Their commitment to supporting the arts
in Los Angeles is evidenced in part by their generous donations of several major works to MOCA including Cubi III (1961), a stainless steel sculpture by David Smith and Jackson Pollock’s seminal painting Number 3, 1948 (1948), both of which are currently on view at MOCA as part of A Tribute to Beatrice and Philip Gersh: Gifts to The Museum of Contemporary Art through 27 February 2012. Passionate collectors, they rarely loaned their works to museum exhibitions, preferring to keep them at home, and in the 48 years since its purchase, Sleeping
Girl has been exhibited only once, in the 1989/90 Museum of Contemporary Art, Los Angeles exhibition Selections from the Beatrice and Philip Gersh Collection.
In the 1960s, The Ferus Gallery in Los Angeles was the port-of-call for all burgeoning collectors on the West Coast. The gallery championed the careers of artists such as Andy Warhol, Ed Ruscha and Roy Lichtenstein, to name a few. Legendary dealer Irving Blum was at the helm of the Ferus Gallery when Sleeping Girl was purchased by the Gershes. At the time, works by Lichtenstein were rare and highly sought-after and he recalled that “Bea fought like a lioness for that painting.”

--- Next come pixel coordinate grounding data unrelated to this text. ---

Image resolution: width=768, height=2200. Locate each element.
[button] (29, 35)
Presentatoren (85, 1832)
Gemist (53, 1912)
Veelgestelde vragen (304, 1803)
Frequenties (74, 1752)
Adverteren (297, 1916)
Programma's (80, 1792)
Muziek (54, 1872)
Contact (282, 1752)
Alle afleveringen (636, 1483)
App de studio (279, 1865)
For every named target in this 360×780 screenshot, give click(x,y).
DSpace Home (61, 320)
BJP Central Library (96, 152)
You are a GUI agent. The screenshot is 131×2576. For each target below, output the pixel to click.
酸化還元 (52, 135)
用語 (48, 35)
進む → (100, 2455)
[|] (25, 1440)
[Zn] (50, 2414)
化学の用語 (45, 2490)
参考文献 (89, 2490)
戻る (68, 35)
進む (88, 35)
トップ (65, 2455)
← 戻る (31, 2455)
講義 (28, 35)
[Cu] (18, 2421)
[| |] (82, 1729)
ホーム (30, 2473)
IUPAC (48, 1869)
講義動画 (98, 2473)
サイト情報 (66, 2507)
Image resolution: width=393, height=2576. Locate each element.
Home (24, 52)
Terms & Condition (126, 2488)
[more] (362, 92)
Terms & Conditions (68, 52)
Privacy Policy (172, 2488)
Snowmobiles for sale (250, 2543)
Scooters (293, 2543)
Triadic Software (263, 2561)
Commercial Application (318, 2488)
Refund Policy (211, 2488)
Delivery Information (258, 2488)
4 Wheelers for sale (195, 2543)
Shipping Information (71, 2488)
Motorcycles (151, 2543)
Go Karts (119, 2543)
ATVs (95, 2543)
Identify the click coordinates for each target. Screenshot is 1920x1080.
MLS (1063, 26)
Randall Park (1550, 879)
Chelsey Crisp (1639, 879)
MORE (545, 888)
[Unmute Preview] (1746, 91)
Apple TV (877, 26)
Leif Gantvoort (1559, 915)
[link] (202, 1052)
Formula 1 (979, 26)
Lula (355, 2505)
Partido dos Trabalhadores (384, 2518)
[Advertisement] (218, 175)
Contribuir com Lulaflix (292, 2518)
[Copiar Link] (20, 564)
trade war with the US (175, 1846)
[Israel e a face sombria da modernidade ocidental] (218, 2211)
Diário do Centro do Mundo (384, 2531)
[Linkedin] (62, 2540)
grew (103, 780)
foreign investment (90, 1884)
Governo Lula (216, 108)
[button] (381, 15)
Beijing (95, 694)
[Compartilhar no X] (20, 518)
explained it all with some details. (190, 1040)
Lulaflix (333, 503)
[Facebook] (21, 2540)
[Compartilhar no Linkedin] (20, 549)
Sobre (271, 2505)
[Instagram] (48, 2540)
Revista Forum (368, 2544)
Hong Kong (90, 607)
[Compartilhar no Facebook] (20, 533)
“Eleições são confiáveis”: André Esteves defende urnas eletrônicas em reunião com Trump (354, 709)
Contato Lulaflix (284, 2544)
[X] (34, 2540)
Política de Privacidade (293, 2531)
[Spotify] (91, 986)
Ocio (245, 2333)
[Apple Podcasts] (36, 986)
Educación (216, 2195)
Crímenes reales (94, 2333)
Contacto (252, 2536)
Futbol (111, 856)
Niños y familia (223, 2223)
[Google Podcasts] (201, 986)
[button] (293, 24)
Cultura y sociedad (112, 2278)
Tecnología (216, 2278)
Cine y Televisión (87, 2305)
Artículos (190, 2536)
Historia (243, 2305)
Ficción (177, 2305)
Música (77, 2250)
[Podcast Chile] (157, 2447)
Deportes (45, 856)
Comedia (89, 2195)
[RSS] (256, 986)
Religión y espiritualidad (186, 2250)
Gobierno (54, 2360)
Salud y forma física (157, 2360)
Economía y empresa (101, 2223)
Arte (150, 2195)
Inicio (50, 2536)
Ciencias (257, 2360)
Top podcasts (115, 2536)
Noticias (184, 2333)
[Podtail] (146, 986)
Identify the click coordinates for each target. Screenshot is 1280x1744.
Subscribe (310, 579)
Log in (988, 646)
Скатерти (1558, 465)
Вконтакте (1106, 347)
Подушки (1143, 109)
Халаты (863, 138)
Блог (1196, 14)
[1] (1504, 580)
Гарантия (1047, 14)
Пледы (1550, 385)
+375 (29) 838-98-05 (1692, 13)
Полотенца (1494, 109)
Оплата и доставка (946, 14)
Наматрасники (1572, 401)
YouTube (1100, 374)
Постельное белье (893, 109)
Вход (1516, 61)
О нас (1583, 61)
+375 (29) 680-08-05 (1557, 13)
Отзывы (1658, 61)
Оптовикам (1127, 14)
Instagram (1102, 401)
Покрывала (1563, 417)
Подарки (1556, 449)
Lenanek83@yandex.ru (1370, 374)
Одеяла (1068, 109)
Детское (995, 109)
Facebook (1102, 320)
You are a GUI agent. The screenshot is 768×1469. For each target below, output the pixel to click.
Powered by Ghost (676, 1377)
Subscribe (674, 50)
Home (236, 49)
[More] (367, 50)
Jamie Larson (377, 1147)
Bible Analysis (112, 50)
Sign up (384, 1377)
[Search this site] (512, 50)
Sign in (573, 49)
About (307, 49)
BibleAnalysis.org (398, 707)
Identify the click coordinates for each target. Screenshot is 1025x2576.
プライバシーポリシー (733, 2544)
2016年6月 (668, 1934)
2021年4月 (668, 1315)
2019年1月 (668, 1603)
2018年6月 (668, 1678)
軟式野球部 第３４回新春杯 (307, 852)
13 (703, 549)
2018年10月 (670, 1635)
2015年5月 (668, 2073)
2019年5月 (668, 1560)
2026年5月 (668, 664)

This transformation of mass-produced commercial images into the realm of Fine Art is unequivocally one of the most important principles of 20th century art practice, and Sleeping Girl is its crowning achievement. Sleeping Girl is the highpoint of Lichtenstein’s most acclaimed and sustained body of work, painted between 1961 and 1965, and stands out as the clear masterpiece among the single-figure, square-format paintings of women from 1964,
with a perfect harmony of size, composition and color.
From the Old Masters to Brancusi and Picasso, the sleeping female muse has been celebrated in the visual arts and Lichtenstein’s romantic cartoon paintings make a compelling and dynamic contribution to that long tradition. Like Picasso, Lichtenstein was fascinated by women but in contrast to the modern master, works like Sleeping Girl are a vehicle for his innovation and contribution to 20th century art history, rather than homage to specific women.
A number of additional works collected by the Gershes will also be offered in upcoming auctions at Sotheby’s this season. Among them are a group of Contemporary works by artists including Mark di Suvero, Susan Rothenberg, Tony Cragg and Kiki Smith, some of which were exhibited alongside Lichtenstein’s Sleeping Girl in the 1989/90 MOCA exhibition, Selections from the Beatrice and Philip Gersh Collection. The offerings this spring will also include American Indian and African Works of Art. Further details will be available in the coming months.